> **Excerpted records**:
Content starts

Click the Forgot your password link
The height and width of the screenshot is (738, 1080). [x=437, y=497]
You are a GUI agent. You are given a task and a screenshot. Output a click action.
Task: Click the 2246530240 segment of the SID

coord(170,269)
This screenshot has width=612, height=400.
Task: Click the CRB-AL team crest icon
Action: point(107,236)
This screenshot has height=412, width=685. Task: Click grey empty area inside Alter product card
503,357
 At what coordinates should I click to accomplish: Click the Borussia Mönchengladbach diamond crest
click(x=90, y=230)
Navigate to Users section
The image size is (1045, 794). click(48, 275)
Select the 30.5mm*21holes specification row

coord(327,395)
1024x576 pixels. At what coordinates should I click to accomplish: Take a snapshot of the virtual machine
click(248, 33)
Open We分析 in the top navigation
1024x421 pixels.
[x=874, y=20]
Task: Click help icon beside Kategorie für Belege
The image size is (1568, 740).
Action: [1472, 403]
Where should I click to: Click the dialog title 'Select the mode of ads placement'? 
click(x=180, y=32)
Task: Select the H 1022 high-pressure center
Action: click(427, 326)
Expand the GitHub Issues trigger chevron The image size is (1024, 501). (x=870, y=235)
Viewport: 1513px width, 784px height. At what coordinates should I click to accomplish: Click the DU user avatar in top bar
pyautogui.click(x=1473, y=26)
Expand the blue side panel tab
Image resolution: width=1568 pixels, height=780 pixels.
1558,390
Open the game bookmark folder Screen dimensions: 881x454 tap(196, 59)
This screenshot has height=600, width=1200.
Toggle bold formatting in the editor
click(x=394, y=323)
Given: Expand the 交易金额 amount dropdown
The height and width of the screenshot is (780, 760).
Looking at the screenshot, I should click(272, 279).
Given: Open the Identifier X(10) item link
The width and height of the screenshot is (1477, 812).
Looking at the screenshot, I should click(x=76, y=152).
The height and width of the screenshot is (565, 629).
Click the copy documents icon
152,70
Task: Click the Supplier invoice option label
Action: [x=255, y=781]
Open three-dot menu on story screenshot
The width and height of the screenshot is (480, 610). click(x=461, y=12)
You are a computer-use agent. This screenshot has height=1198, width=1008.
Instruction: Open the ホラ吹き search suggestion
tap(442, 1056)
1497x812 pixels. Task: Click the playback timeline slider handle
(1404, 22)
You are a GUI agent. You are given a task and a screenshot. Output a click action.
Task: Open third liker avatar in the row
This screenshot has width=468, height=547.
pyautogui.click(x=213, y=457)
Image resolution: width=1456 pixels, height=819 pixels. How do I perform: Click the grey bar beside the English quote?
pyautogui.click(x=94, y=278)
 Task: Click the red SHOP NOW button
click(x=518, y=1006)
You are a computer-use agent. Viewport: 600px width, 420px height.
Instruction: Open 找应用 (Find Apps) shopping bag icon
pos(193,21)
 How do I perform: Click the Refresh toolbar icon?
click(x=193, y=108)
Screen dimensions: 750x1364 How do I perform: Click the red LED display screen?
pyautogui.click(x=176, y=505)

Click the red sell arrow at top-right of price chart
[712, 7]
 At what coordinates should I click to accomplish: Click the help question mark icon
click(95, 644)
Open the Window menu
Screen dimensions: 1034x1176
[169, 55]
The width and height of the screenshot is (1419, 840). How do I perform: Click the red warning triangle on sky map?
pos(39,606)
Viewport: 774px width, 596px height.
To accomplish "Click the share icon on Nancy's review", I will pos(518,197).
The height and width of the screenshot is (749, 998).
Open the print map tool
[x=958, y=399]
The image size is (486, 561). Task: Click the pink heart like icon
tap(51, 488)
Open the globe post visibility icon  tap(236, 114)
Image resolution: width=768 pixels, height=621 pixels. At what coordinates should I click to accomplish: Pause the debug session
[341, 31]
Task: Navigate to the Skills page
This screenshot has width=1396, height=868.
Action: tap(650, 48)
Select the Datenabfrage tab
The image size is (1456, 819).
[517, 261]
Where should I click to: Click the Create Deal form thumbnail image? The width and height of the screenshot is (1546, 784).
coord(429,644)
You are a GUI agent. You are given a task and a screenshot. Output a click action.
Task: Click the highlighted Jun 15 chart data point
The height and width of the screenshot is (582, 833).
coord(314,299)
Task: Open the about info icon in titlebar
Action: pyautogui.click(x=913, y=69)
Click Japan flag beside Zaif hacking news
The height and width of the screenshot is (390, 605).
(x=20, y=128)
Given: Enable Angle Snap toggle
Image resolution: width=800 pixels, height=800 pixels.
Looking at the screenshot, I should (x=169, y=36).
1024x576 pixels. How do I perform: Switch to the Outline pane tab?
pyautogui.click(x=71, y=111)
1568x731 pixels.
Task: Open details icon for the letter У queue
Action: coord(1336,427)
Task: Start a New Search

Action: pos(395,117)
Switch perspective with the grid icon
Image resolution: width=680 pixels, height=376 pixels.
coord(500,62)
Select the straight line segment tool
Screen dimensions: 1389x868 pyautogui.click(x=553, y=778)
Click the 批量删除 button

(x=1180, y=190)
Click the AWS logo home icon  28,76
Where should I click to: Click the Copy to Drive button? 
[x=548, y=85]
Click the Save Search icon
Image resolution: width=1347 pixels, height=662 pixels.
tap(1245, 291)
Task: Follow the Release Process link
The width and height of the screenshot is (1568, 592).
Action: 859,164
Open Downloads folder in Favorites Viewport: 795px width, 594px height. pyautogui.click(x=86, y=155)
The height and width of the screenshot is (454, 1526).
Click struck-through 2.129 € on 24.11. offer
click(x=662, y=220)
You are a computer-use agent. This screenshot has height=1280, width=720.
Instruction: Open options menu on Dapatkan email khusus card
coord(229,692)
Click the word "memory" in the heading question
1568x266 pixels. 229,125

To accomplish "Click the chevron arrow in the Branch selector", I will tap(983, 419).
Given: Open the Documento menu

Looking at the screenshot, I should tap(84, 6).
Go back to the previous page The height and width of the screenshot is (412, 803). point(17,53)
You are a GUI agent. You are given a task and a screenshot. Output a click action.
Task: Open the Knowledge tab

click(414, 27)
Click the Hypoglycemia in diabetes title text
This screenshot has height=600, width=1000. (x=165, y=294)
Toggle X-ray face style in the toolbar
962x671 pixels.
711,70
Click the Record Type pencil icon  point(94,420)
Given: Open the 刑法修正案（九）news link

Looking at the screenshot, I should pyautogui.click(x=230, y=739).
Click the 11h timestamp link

Content ends

> **Brief**:
Your task is to transcribe, with no changes, only the lines of the listing above that lie between the line holding "has height=1198, width=1008." and the line holding "Task: Open third liker avatar in the row", inclusive.

> **Answer box**:
You are a computer-use agent. This screenshot has height=1198, width=1008.
Instruction: Open the ホラ吹き search suggestion
tap(442, 1056)
1497x812 pixels. Task: Click the playback timeline slider handle
(1404, 22)
You are a GUI agent. You are given a task and a screenshot. Output a click action.
Task: Open third liker avatar in the row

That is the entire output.